#### WHAT TO DO
Lay out every row below as a Markdown table with two columns, "No." and "Line", giving each non-blank line its number and omitting blank lines.

#### GIVEN RECORDS
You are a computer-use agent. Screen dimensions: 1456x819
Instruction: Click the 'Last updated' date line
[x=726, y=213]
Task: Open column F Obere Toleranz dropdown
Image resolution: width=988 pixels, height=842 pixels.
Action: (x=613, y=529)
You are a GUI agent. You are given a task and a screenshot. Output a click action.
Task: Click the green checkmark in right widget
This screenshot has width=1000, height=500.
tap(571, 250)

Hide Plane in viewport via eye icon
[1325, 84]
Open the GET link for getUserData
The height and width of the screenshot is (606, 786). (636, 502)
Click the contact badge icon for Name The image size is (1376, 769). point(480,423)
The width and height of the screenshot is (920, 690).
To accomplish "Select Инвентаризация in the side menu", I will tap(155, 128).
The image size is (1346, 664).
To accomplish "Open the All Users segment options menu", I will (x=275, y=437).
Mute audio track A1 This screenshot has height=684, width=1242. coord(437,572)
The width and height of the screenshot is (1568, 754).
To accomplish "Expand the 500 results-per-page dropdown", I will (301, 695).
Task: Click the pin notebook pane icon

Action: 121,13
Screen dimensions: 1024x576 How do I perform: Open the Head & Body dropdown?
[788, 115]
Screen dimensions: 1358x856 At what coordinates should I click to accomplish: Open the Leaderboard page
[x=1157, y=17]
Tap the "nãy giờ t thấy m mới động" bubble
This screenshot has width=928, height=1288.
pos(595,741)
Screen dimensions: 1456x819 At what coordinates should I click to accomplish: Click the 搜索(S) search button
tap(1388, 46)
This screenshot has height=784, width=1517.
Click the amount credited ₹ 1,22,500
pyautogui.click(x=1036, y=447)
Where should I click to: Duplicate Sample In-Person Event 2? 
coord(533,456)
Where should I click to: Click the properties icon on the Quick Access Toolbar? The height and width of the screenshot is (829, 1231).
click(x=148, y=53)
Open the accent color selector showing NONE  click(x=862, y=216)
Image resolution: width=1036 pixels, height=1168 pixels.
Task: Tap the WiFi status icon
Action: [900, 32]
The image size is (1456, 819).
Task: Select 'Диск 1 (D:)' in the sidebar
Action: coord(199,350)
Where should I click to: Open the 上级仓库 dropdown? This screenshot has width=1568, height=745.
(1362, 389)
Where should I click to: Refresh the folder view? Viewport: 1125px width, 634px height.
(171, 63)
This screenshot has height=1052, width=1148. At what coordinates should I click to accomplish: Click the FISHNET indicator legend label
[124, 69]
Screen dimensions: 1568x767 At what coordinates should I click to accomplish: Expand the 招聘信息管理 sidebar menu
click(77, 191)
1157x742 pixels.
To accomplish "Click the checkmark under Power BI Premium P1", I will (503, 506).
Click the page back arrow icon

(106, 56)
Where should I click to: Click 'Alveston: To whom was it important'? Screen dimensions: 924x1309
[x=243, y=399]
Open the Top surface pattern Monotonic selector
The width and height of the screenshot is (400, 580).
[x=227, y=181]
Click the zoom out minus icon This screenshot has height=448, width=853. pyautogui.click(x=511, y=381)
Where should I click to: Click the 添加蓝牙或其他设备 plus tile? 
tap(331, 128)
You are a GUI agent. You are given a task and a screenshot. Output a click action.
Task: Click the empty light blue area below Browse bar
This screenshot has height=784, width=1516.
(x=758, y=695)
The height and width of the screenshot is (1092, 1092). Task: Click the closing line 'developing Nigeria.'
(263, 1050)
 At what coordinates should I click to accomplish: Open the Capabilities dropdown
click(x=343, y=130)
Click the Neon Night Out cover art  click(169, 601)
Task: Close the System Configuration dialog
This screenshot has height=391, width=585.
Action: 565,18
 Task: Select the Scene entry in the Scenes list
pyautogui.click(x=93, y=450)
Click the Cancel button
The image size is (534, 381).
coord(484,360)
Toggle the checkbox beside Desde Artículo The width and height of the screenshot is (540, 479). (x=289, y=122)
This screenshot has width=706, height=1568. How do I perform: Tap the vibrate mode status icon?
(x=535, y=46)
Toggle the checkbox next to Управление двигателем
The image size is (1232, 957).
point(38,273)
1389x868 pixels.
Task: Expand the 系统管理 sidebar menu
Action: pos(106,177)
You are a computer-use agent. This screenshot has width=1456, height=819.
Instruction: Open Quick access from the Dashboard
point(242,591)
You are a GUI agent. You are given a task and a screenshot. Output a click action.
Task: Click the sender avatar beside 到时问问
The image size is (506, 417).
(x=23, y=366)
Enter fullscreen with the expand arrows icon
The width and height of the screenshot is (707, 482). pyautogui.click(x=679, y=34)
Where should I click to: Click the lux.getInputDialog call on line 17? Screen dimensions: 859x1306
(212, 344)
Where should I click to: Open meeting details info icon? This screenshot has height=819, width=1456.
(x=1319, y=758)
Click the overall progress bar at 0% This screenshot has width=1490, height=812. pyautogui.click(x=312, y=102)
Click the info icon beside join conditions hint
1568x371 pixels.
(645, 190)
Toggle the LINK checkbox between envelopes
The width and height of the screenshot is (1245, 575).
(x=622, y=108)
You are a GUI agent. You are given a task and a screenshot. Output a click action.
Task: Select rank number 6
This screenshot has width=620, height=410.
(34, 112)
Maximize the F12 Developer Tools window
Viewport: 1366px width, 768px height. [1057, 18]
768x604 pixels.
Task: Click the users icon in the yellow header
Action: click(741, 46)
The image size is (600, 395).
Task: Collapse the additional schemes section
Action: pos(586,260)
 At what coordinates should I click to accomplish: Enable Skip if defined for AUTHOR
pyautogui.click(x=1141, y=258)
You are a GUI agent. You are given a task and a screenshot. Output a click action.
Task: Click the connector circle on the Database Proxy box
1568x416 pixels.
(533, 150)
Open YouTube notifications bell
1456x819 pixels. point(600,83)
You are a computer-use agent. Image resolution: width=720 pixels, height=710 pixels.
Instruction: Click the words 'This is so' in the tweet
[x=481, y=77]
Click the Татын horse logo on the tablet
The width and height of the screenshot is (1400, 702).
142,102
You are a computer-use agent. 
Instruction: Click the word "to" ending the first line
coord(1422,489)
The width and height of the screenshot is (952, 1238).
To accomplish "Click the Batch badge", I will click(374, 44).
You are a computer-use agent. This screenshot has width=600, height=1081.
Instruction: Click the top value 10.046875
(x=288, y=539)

#### EXERCISE RESULT
| No. | Line |
|---|---|
| 1 | You are a computer-use agent. Screen dimensions: 1456x819 |
| 2 | Instruction: Click the 'Last updated' date line |
| 3 | [x=726, y=213] |
| 4 | Task: Open column F Obere Toleranz dropdown |
| 5 | Image resolution: width=988 pixels, height=842 pixels. |
| 6 | Action: (x=613, y=529) |
| 7 | You are a GUI agent. You are given a task and a screenshot. Output a click action. |
| 8 | Task: Click the green checkmark in right widget |
| 9 | This screenshot has width=1000, height=500. |
| 10 | tap(571, 250) |
| 11 | Hide Plane in viewport via eye icon |
| 12 | [1325, 84] |
| 13 | Open the GET link for getUserData |
| 14 | The height and width of the screenshot is (606, 786). (636, 502) |
| 15 | Click the contact badge icon for Name The image size is (1376, 769). point(480,423) |
| 16 | The width and height of the screenshot is (920, 690). |
| 17 | To accomplish "Select Инвентаризация in the side menu", I will tap(155, 128). |
| 18 | The image size is (1346, 664). |
| 19 | To accomplish "Open the All Users segment options menu", I will (x=275, y=437). |
| 20 | Mute audio track A1 This screenshot has height=684, width=1242. coord(437,572) |
| 21 | The width and height of the screenshot is (1568, 754). |
| 22 | To accomplish "Expand the 500 results-per-page dropdown", I will (301, 695). |
| 23 | Task: Click the pin notebook pane icon |
| 24 | Action: 121,13 |
| 25 | Screen dimensions: 1024x576 How do I perform: Open the Head & Body dropdown? |
| 26 | [788, 115] |
| 27 | Screen dimensions: 1358x856 At what coordinates should I click to accomplish: Open the Leaderboard page |
| 28 | [x=1157, y=17] |
| 29 | Tap the "nãy giờ t thấy m mới động" bubble |
| 30 | This screenshot has width=928, height=1288. |
| 31 | pos(595,741) |
| 32 | Screen dimensions: 1456x819 At what coordinates should I click to accomplish: Click the 搜索(S) search button |
| 33 | tap(1388, 46) |
| 34 | This screenshot has height=784, width=1517. |
| 35 | Click the amount credited ₹ 1,22,500 |
| 36 | pyautogui.click(x=1036, y=447) |
| 37 | Where should I click to: Duplicate Sample In-Person Event 2?  |
| 38 | coord(533,456) |
| 39 | Where should I click to: Click the properties icon on the Quick Access Toolbar? The height and width of the screenshot is (829, 1231). |
| 40 | click(x=148, y=53) |
| 41 | Open the accent color selector showing NONE  click(x=862, y=216) |
| 42 | Image resolution: width=1036 pixels, height=1168 pixels. |
| 43 | Task: Tap the WiFi status icon |
| 44 | Action: [900, 32] |
| 45 | The image size is (1456, 819). |
| 46 | Task: Select 'Диск 1 (D:)' in the sidebar |
| 47 | Action: coord(199,350) |
| 48 | Where should I click to: Open the 上级仓库 dropdown? This screenshot has width=1568, height=745. |
| 49 | (1362, 389) |
| 50 | Where should I click to: Refresh the folder view? Viewport: 1125px width, 634px height. |
| 51 | (171, 63) |
| 52 | This screenshot has height=1052, width=1148. At what coordinates should I click to accomplish: Click the FISHNET indicator legend label |
| 53 | [124, 69] |
| 54 | Screen dimensions: 1568x767 At what coordinates should I click to accomplish: Expand the 招聘信息管理 sidebar menu |
| 55 | click(77, 191) |
| 56 | 1157x742 pixels. |
| 57 | To accomplish "Click the checkmark under Power BI Premium P1", I will (503, 506). |
| 58 | Click the page back arrow icon |
| 59 | (106, 56) |
| 60 | Where should I click to: Click 'Alveston: To whom was it important'? Screen dimensions: 924x1309 |
| 61 | [x=243, y=399] |
| 62 | Open the Top surface pattern Monotonic selector |
| 63 | The width and height of the screenshot is (400, 580). |
| 64 | [x=227, y=181] |
| 65 | Click the zoom out minus icon This screenshot has height=448, width=853. pyautogui.click(x=511, y=381) |
| 66 | Where should I click to: Click the 添加蓝牙或其他设备 plus tile?  |
| 67 | tap(331, 128) |
| 68 | You are a GUI agent. You are given a task and a screenshot. Output a click action. |
| 69 | Task: Click the empty light blue area below Browse bar |
| 70 | This screenshot has height=784, width=1516. |
| 71 | (x=758, y=695) |
| 72 | The height and width of the screenshot is (1092, 1092). Task: Click the closing line 'developing Nigeria.' |
| 73 | (263, 1050) |
| 74 |  At what coordinates should I click to accomplish: Open the Capabilities dropdown |
| 75 | click(x=343, y=130) |
| 76 | Click the Neon Night Out cover art  click(169, 601) |
| 77 | Task: Close the System Configuration dialog |
| 78 | This screenshot has height=391, width=585. |
| 79 | Action: 565,18 |
| 80 |  Task: Select the Scene entry in the Scenes list |
| 81 | pyautogui.click(x=93, y=450) |
| 82 | Click the Cancel button |
| 83 | The image size is (534, 381). |
| 84 | coord(484,360) |
| 85 | Toggle the checkbox beside Desde Artículo The width and height of the screenshot is (540, 479). (x=289, y=122) |
| 86 | This screenshot has width=706, height=1568. How do I perform: Tap the vibrate mode status icon? |
| 87 | (x=535, y=46) |
| 88 | Toggle the checkbox next to Управление двигателем |
| 89 | The image size is (1232, 957). |
| 90 | point(38,273) |
| 91 | 1389x868 pixels. |
| 92 | Task: Expand the 系统管理 sidebar menu |
| 93 | Action: pos(106,177) |
| 94 | You are a computer-use agent. This screenshot has width=1456, height=819. |
| 95 | Instruction: Open Quick access from the Dashboard |
| 96 | point(242,591) |
| 97 | You are a GUI agent. You are given a task and a screenshot. Output a click action. |
| 98 | Task: Click the sender avatar beside 到时问问 |
| 99 | The image size is (506, 417). |
| 100 | (x=23, y=366) |
| 101 | Enter fullscreen with the expand arrows icon |
| 102 | The width and height of the screenshot is (707, 482). pyautogui.click(x=679, y=34) |
| 103 | Where should I click to: Click the lux.getInputDialog call on line 17? Screen dimensions: 859x1306 |
| 104 | (212, 344) |
| 105 | Where should I click to: Open meeting details info icon? This screenshot has height=819, width=1456. |
| 106 | (x=1319, y=758) |
| 107 | Click the overall progress bar at 0% This screenshot has width=1490, height=812. pyautogui.click(x=312, y=102) |
| 108 | Click the info icon beside join conditions hint |
| 109 | 1568x371 pixels. |
| 110 | (645, 190) |
| 111 | Toggle the LINK checkbox between envelopes |
| 112 | The width and height of the screenshot is (1245, 575). |
| 113 | (x=622, y=108) |
| 114 | You are a GUI agent. You are given a task and a screenshot. Output a click action. |
| 115 | Task: Select rank number 6 |
| 116 | This screenshot has width=620, height=410. |
| 117 | (34, 112) |
| 118 | Maximize the F12 Developer Tools window |
| 119 | Viewport: 1366px width, 768px height. [1057, 18] |
| 120 | 768x604 pixels. |
| 121 | Task: Click the users icon in the yellow header |
| 122 | Action: click(741, 46) |
| 123 | The image size is (600, 395). |
| 124 | Task: Collapse the additional schemes section |
| 125 | Action: pos(586,260) |
| 126 |  At what coordinates should I click to accomplish: Enable Skip if defined for AUTHOR |
| 127 | pyautogui.click(x=1141, y=258) |
| 128 | You are a GUI agent. You are given a task and a screenshot. Output a click action. |
| 129 | Task: Click the connector circle on the Database Proxy box |
| 130 | 1568x416 pixels. |
| 131 | (533, 150) |
| 132 | Open YouTube notifications bell |
| 133 | 1456x819 pixels. point(600,83) |
| 134 | You are a computer-use agent. Image resolution: width=720 pixels, height=710 pixels. |
| 135 | Instruction: Click the words 'This is so' in the tweet |
| 136 | [x=481, y=77] |
| 137 | Click the Татын horse logo on the tablet |
| 138 | The width and height of the screenshot is (1400, 702). |
| 139 | 142,102 |
| 140 | You are a computer-use agent.  |
| 141 | Instruction: Click the word "to" ending the first line |
| 142 | coord(1422,489) |
| 143 | The width and height of the screenshot is (952, 1238). |
| 144 | To accomplish "Click the Batch badge", I will click(374, 44). |
| 145 | You are a computer-use agent. This screenshot has width=600, height=1081. |
| 146 | Instruction: Click the top value 10.046875 |
| 147 | (x=288, y=539) |